# TRY IT
Repeat, line for line, only the span that opens at the "How do I perform: Tap the Wi-Fi status icon?" line and closes at the final line below. Skip the pictures.

# SOURCE MATERIAL
────────────────

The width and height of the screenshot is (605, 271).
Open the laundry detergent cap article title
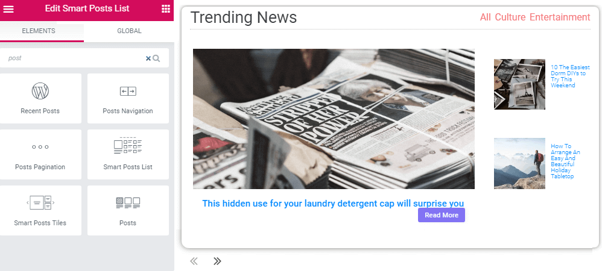pos(333,203)
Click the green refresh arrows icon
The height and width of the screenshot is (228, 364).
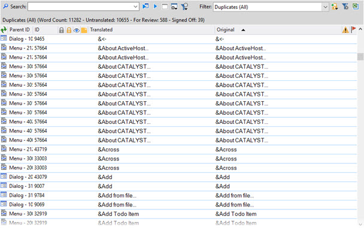point(4,30)
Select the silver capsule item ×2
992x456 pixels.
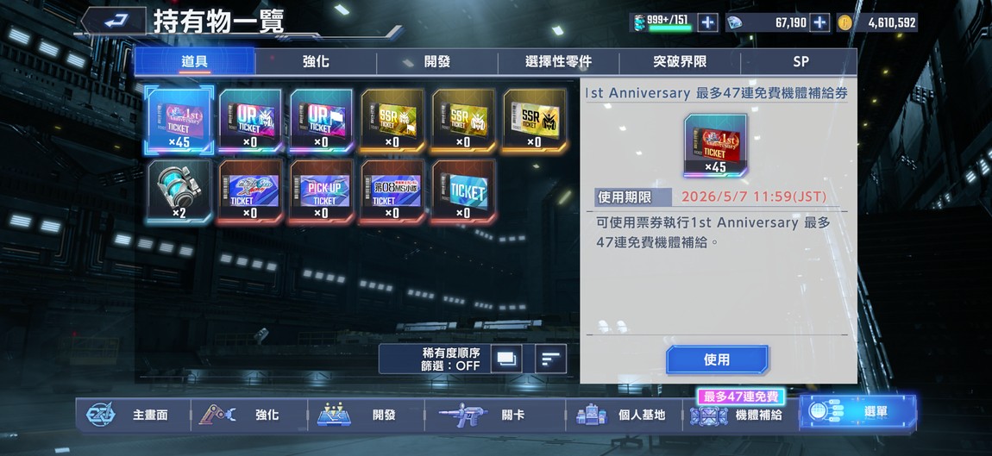click(x=179, y=191)
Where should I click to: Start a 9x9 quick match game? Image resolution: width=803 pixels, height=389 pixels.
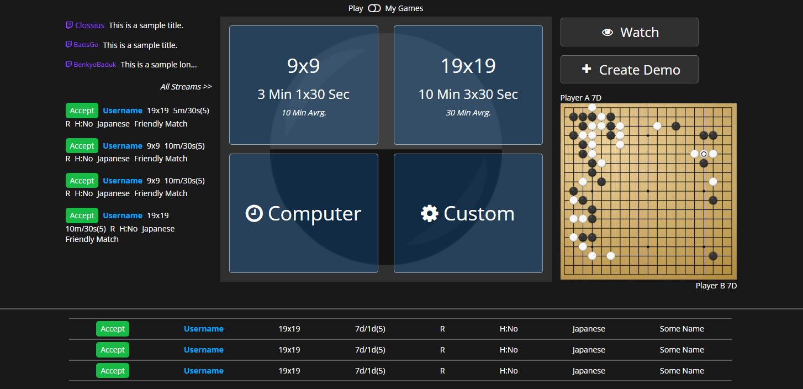303,85
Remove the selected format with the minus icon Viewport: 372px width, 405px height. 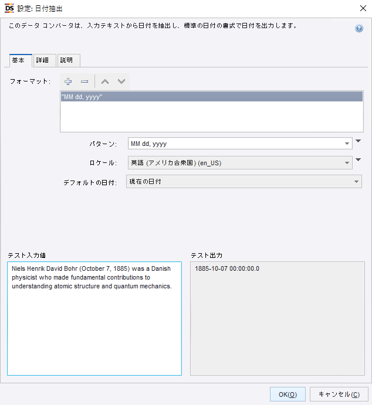tap(84, 81)
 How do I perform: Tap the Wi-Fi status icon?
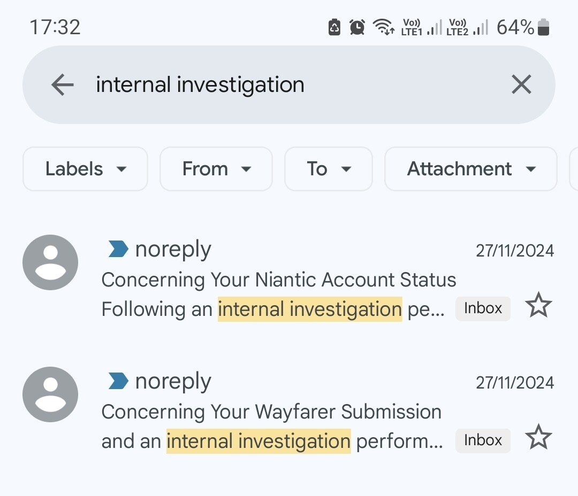(x=383, y=27)
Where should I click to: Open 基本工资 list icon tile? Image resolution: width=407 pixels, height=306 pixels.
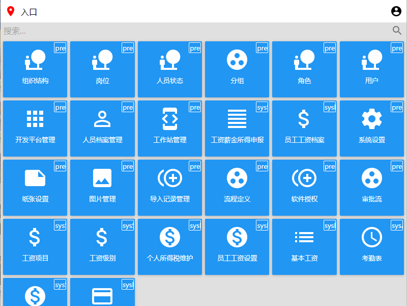304,247
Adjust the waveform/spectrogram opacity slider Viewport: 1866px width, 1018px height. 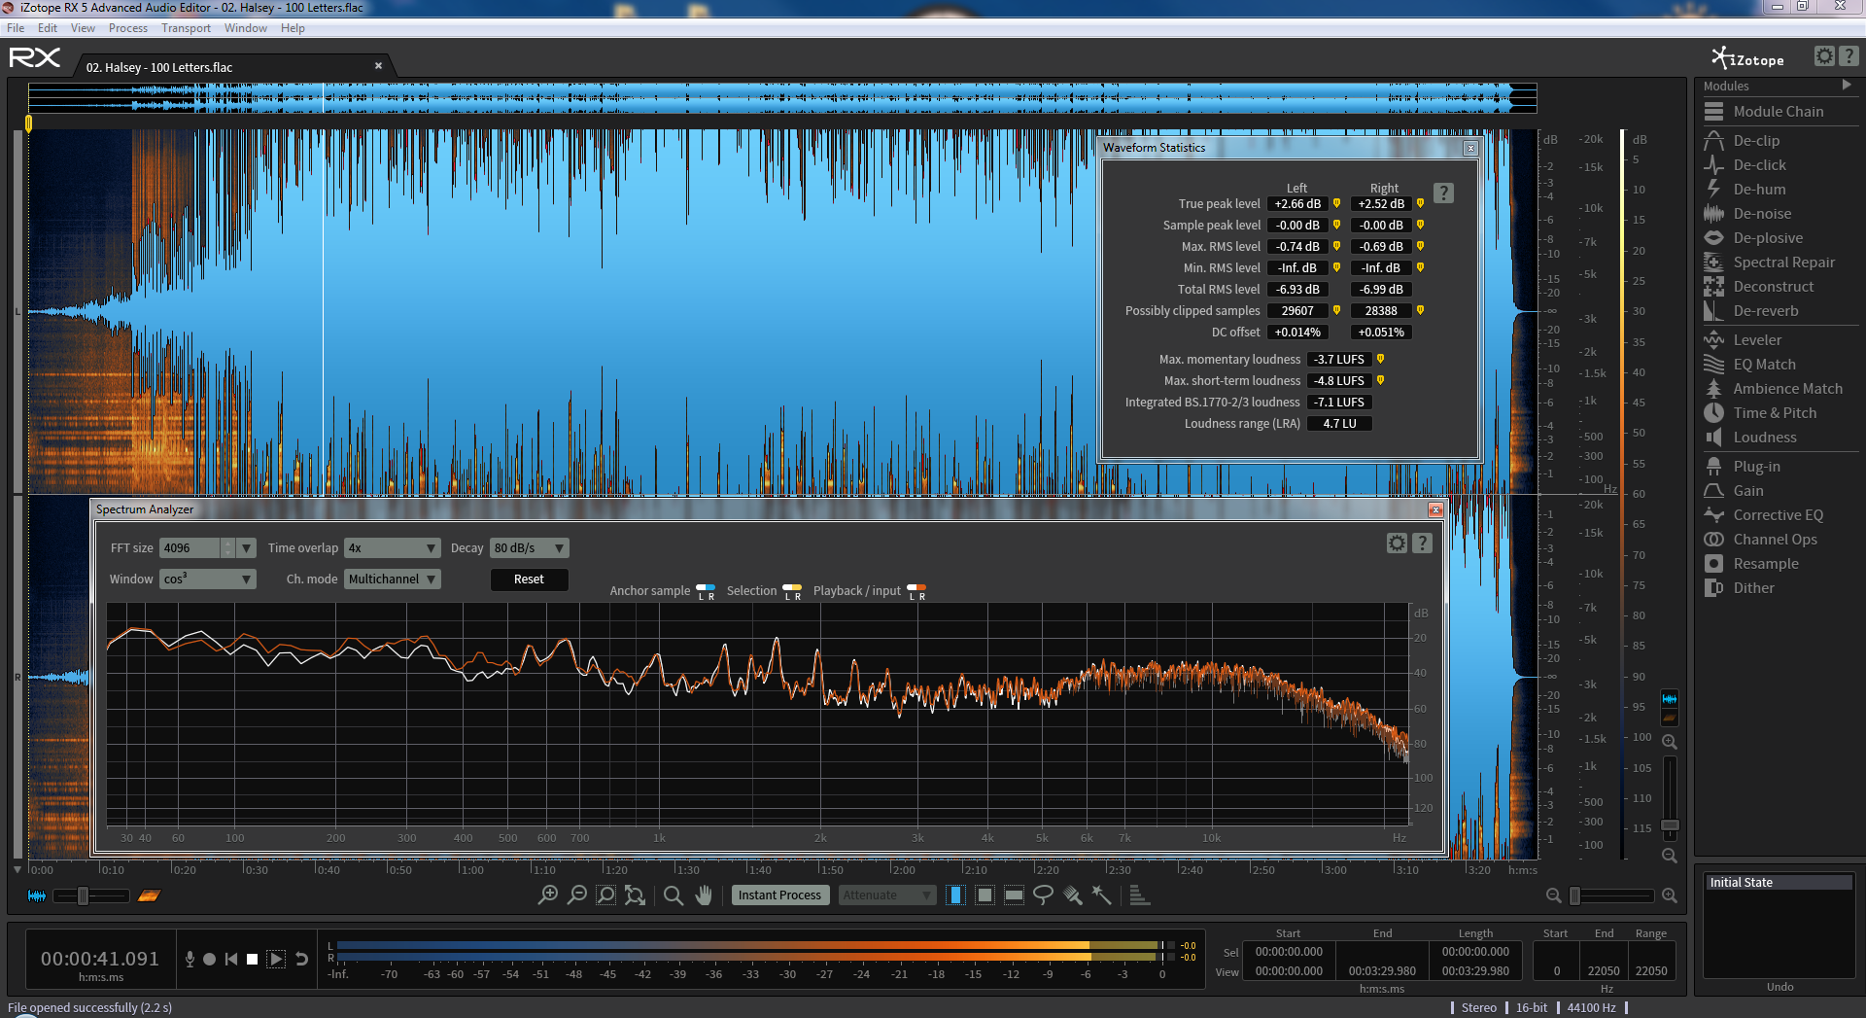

────────────────

# PROBLEM SOLUTION
 How do I perform: Tap the Wi-Fi status icon?
(x=383, y=27)
Where should I click to: Open 基本工资 list icon tile? Image resolution: width=407 pixels, height=306 pixels.
304,247
Adjust the waveform/spectrogram opacity slider Viewport: 1866px width, 1018px height. 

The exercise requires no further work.